In 2016, federal agencies adopted two new rules that allowed the federal government to designate land as “critical habitat” for an endangered species, even if that species did not presently live on that land and even if the land failed to possess the biological features necessary for the survival of the species.  Alabama filed a lawsuit, Alabama v. National Marine Fisheries Service, in November of 2016 in the U.S. District Court for the Southern District of Alabama challenging the two rules as an unlawful federal overreach. This lawsuit was joined by a total of 20 States and four national trade associations that represented broad industry and public interests impacted by the rules, including homebuilding, utilities, oil and gas.  Today’s settlement requires the federal agencies to submit revised rules for public review within 60 days and retains the States’ ability to file another lawsuit should the new rules perpetuate the alleged overreach.

“These rules are another example of the federal overreach of the Obama administration that we’ve fought at every step,” Attorney General Wilson said. “Some of these rules are so ridiculous they’d be funny if they didn’t have real consequences for property owners.”

“We are encouraged that the Trump administration has agreed to revisit these rules, which threaten property owners’ rights to use any land that the federal government could dream that an endangered species might ever inhabit,” said Alabama Attorney General Steve Marshall.  “These Obama-era rules were not only wildly unreasonable, but contrary to both the spirit and the letter of the Endangered Species Act.

“Congress purposefully set a stricter standard for when unoccupied land could be classified as critical habitat, and that is only if the currently inhabited land is not adequate to the species’ survival and the unoccupied land is essential to preserve the species.
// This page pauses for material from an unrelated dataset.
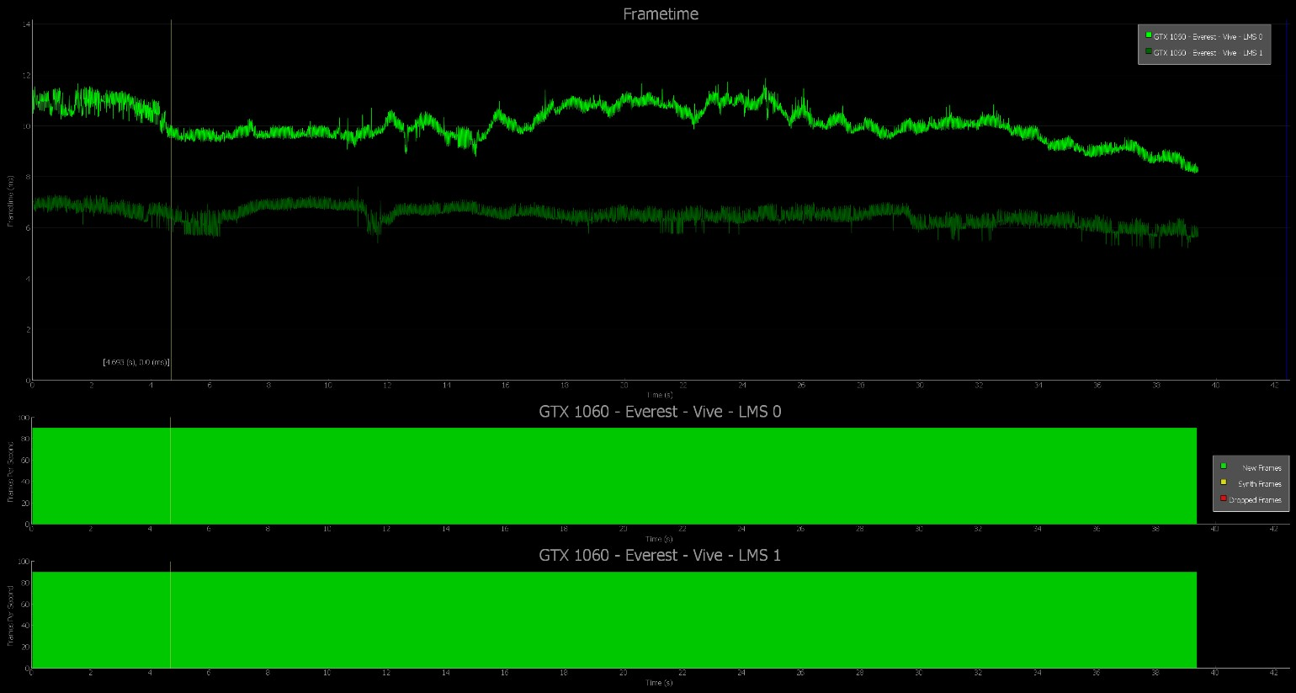Click the 'Frametime' chart title
This screenshot has width=1296, height=693.
pos(661,14)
Furthermore, the Act recognizes the rights of States to be involved in such regulations. The rules imposed by the Obama administration violated the intent of Congress and defy common sense.

These rules even allowed the federal government to prevent activities it decided could adversely affect habitat features that do not actually exist. For example, as the States noted in their complaint, the federal government ‘could declare desert as critical habitat for fish and then prevent the construction of a highway through desert lands, under the theory that it would prevent the future formation of a stream that might one day support the species.’ “

States joining in the settlement are South Carolina, Alabama, Alaska, Arkansas, Arizona, Colorado, Idaho, Kansas, Louisiana, Michigan, Missouri, Montana, Nebraska, New Mexico, Nevada, North Dakota, Texas, West Virginia, Wisconsin and Wyoming.